- #1
ranjitnepal
- 6
- 0
please tell me the solution i did is right or wrong and why?
we know,
I=√-1
I2=√-1*√-1 =√(-1)2 = √1 = 1
we know,
I=√-1
I2=√-1*√-1 =√(-1)2 = √1 = 1
lurflurf said:Wron, you cannot move the exponent inside the radical. That you arrived at -1=1 is a sign of a mistake.
ranjitnepal said:please tell me the solution i did is right or wrong and why?
we know,
I=√-1
I2=√-1*√-1 =√(-1)2 = √1 = 1
micromass said:"Paradoxes" of these kind indicate that something very interesting is going on with complex exponents. In particular, they indicate that complex exponents (such as roots) are multivalued.
Well, there are your first two errors! To begin with, it is "i", not "I"!ranjitnepal said:please tell me the solution i did is right or wrong and why?
we know,
I=√-1
With the "ordered pairs" definition, above, [tex]i^2= (0, 1)(0, 1)= (0(0)-(1)(1), 0(1)+ 0(1))= (-1, 0)[tex] which we have already identified with the real number -1.I2=√-1*√-1 =√(-1)2 = √1 = 1
Verifying I2=1 is important because it confirms the accuracy of mathematical calculations and ensures the validity of experimental results. It also allows for the detection of errors or discrepancies that may have occurred during the research process.
The process for verifying I2=1 involves using mathematical principles and calculations to determine if the equation is true. This may include solving the equation using algebraic techniques or using known mathematical identities and properties.

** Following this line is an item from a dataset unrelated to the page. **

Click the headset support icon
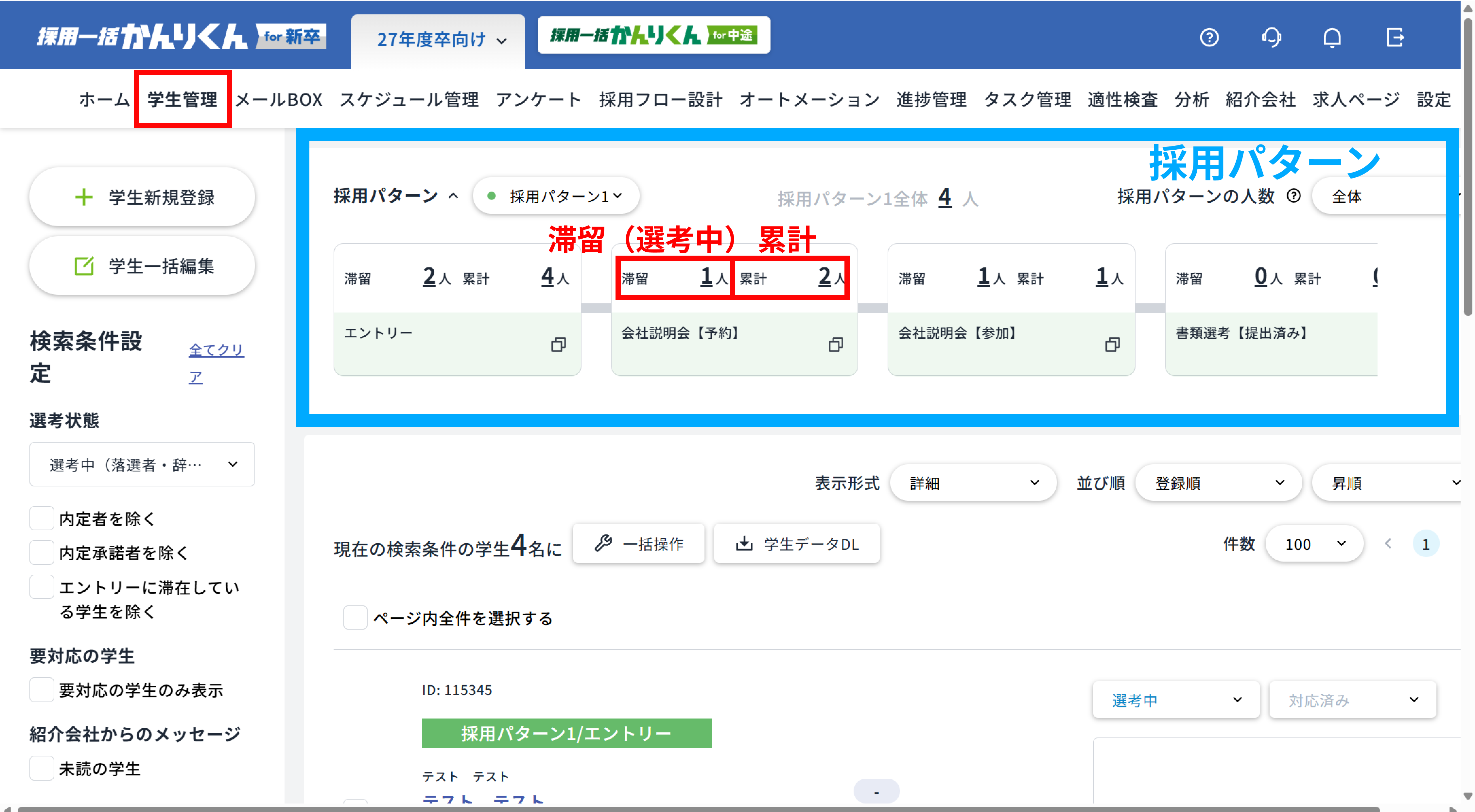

Units are an essential component of scientific measurements and calculations. Verifying I2=1 with incorrect units can lead to incorrect results and conclusions. Therefore, it is crucial to ensure that the units are consistent and accurately represented in the equation.
Common sources of error when verifying I2=1 include human error, equipment limitations, and measurement uncertainties. It is essential to identify and account for these sources of error to ensure the accuracy and reliability of the verification process.
Verifying I2=1 is a critical step in the scientific research process, as it ensures the accuracy and validity of the experimental results. By confirming the equation's accuracy, researchers can have more confidence in their findings and conclusions, thus increasing the overall reliability of the study.